It is a dangerous lie for magicians to think magic is more important than it is. A magician is a wall, a doing, a being – sometimes even a becoming – and it is a terribly easy mistake to think that magic is the world, the secret underpinning on which all depends. Normal people would speak of oil, quickly, and coral reefs if they took more time to think. But sometimes, often more than sometimes, a product is more important than the cause. It only takes a power failure to teach that, for people to realize how much they depend in electricity. How little they understand it. And what happens to the darkness once we remove the light that makes us civilized.
I waken to darkness in a hotel room. Jay is shaking me furiously, saying: “The lightth won’t turn on.”
The hotel was small and cheap, each room barely enough for a doube bed to fit in it. I hadn’t given him a key to my room, but that didn’t stop Jay from breaking in via unbinding the lock. He looks to be ten and is from far Outside the universe. It’s not as uncommon as people think for such creatures to end up in the universe. That’s he bound himself into my service and loves games on his phone is hopefully less common, but given the popularity of cell phones I’m never quite sure.
“It’s a power failure; go back to bed.”
“My phone ithn’t working, honcho.”
I blink a few times, feel the shape of the world around me, wake up enough to wish I wasn’t awake at all. “It’s two in the morning. You should be asleep anyway,” I mumble.
“I wath getting a high thcore,” he says, as if that explains it all. “And my phone died. You can fix it.”
“Go. To. Bed.”
He shakes me again, harder than before. “You thould be up anyway, becauthe the electrithity ith gone and the thity feelth weird.”

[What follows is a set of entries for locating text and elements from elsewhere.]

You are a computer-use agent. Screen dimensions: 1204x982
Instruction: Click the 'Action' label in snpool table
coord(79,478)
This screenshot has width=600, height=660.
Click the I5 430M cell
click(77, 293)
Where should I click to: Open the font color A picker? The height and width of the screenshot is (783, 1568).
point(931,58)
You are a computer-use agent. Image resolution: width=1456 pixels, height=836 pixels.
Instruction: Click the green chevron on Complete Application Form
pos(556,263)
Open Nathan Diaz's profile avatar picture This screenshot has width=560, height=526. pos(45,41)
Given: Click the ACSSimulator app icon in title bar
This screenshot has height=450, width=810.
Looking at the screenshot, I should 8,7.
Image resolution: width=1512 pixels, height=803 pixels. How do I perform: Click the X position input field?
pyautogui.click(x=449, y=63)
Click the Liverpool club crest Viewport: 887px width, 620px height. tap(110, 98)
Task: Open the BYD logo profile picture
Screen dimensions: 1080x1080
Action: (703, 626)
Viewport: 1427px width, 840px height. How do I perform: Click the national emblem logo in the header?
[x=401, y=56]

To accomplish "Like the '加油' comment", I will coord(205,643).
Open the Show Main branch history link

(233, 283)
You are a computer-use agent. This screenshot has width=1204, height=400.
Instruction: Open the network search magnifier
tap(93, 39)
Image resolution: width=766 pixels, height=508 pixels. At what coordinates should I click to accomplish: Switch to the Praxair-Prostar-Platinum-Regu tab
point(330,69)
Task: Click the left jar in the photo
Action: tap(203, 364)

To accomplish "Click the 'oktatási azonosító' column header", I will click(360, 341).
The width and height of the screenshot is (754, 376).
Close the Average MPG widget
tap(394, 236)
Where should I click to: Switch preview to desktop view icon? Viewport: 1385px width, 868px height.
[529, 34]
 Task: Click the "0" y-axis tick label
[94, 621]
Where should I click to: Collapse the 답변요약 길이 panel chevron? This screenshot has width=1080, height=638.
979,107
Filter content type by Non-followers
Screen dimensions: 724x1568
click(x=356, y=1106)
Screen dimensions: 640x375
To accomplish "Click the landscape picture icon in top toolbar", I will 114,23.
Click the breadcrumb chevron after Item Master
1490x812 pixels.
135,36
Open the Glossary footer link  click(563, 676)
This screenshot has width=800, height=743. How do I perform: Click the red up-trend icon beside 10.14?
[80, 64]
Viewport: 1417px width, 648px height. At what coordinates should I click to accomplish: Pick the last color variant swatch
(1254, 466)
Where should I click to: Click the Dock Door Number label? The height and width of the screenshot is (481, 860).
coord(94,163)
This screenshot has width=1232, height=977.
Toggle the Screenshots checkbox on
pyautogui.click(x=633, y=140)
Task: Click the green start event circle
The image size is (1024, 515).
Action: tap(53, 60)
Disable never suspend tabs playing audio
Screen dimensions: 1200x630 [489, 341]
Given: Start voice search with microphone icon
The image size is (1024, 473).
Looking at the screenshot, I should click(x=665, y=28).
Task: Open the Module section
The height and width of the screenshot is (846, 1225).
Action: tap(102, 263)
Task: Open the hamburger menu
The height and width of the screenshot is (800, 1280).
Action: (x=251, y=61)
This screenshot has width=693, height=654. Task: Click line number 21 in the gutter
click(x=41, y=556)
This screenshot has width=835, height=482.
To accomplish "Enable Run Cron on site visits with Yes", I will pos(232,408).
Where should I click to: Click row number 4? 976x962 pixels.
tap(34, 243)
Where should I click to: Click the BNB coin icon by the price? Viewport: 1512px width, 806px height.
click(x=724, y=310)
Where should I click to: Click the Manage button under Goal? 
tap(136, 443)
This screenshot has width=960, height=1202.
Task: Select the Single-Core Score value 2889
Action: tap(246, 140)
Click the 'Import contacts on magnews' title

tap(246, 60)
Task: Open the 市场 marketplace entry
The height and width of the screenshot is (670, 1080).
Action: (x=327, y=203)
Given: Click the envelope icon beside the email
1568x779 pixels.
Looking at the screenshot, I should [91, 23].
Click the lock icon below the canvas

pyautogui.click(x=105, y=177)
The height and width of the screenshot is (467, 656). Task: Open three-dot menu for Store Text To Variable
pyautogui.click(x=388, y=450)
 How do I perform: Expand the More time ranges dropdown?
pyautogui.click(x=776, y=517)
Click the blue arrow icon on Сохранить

It takes me a few seconds to parse what he means, and I’ve travelled with Jay for months. I’m used to his lisp; at least half the time I don’t even notice it anymore. I shake him off, hard, and sit up slowly in the bed. Jay is bouncing from foot to foot nervously, and beyond that is silence. No neon, not even emergency lights in the hallway, and I want to sleep and Jay is shaking me.
I close my eyes. Me. Jay. The bindings between us. My magic. I wrap a binding about it all, since I can make bindings better than any other magic I do. It takes longer than it should, and feels like I’m swimming in treacle, but a moment later my head is clear, sharp. I shake my head gingerly and get out of bed. I sleep clothed; most magicians do.
Jay is not a magician. “Clothing, please. Meet me outside after.”
He nods and dashes across the hotel to his room in a blur; Jay hides his nature terribly well, but anyone looking at him naked would know he’s not human at all. I wait until I hear him rumaging in his bag, sure nothing tried to eat him, and head down the stairs. The man sitting at the reception desk is at it, but barely notices me. The vehicles outside are at a standstill, people moving about in slow, sluggish fashion.
The only light visible is the faint glimmer of the moon, and hints that the outer edges of the city and the suburbs still have power. I wrap a binding about a random woman’s head, watch as she shakes off her torpor, undo the binding after. I call up the magic inside me, a ball of electricity flaring to life in my palm. It vanishes a moment later, but I feel the direction it is being pulled in and begin to walk quickly.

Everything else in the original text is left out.